Source records:
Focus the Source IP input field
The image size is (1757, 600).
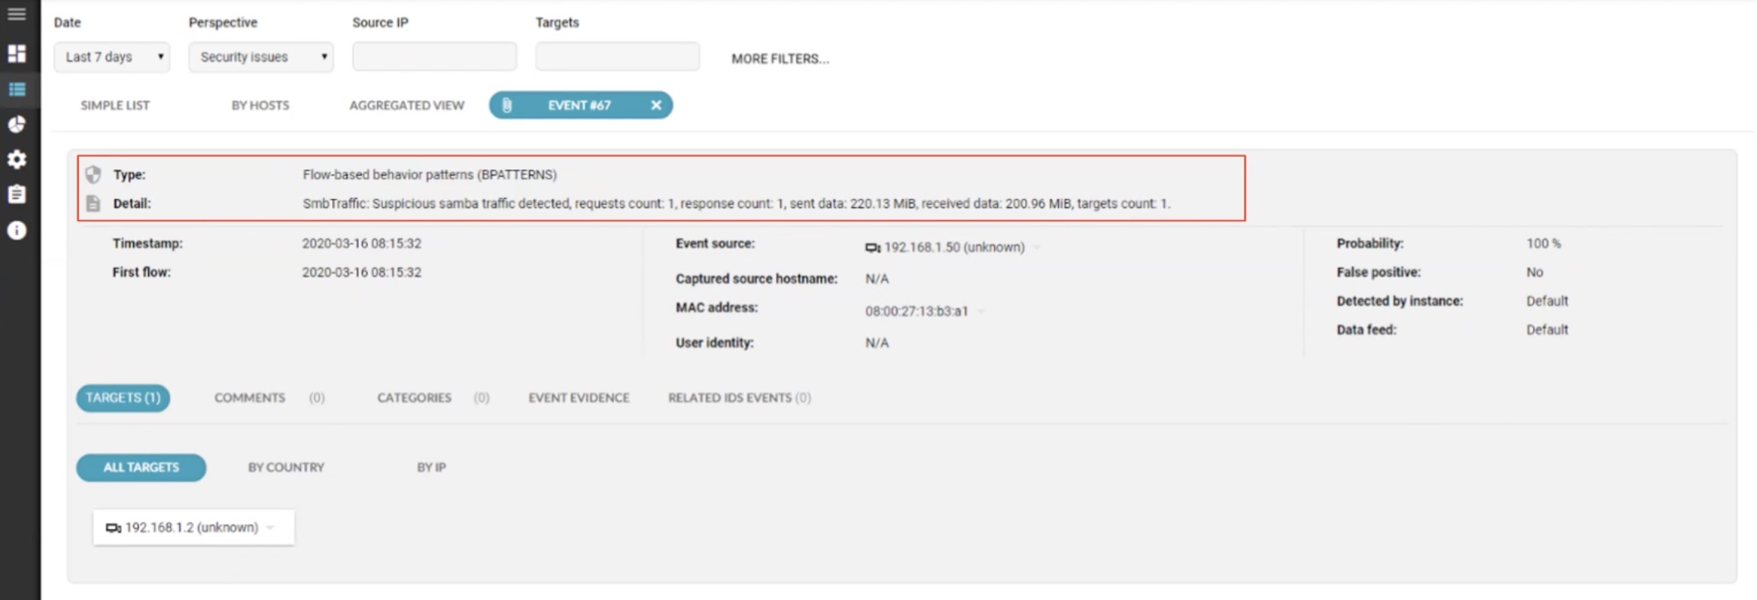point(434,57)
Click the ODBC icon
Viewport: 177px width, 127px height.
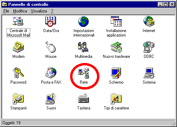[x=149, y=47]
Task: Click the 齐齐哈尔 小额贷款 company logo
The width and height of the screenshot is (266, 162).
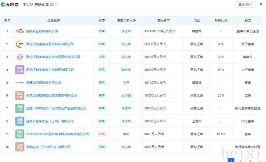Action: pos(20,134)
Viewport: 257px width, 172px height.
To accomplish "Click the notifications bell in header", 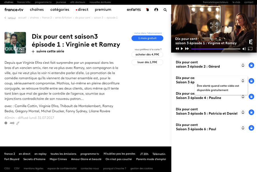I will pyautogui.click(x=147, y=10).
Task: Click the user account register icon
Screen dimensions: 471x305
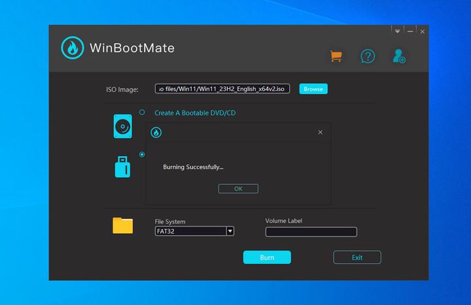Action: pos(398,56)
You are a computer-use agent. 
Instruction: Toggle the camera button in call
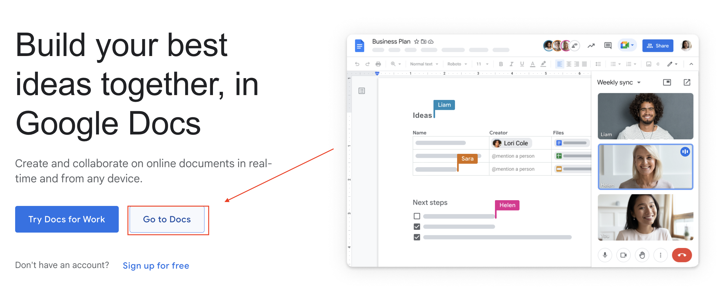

Exercise details:
Once the line containing "Screen dimensions: 471x305" is found, transcribe it and every line after it to the end of the records, exactly and with no pictures.

Written reply:
Screen dimensions: 471x305
Action: pos(398,56)
You are a computer-use agent. 
Instruction: Toggle the camera button in call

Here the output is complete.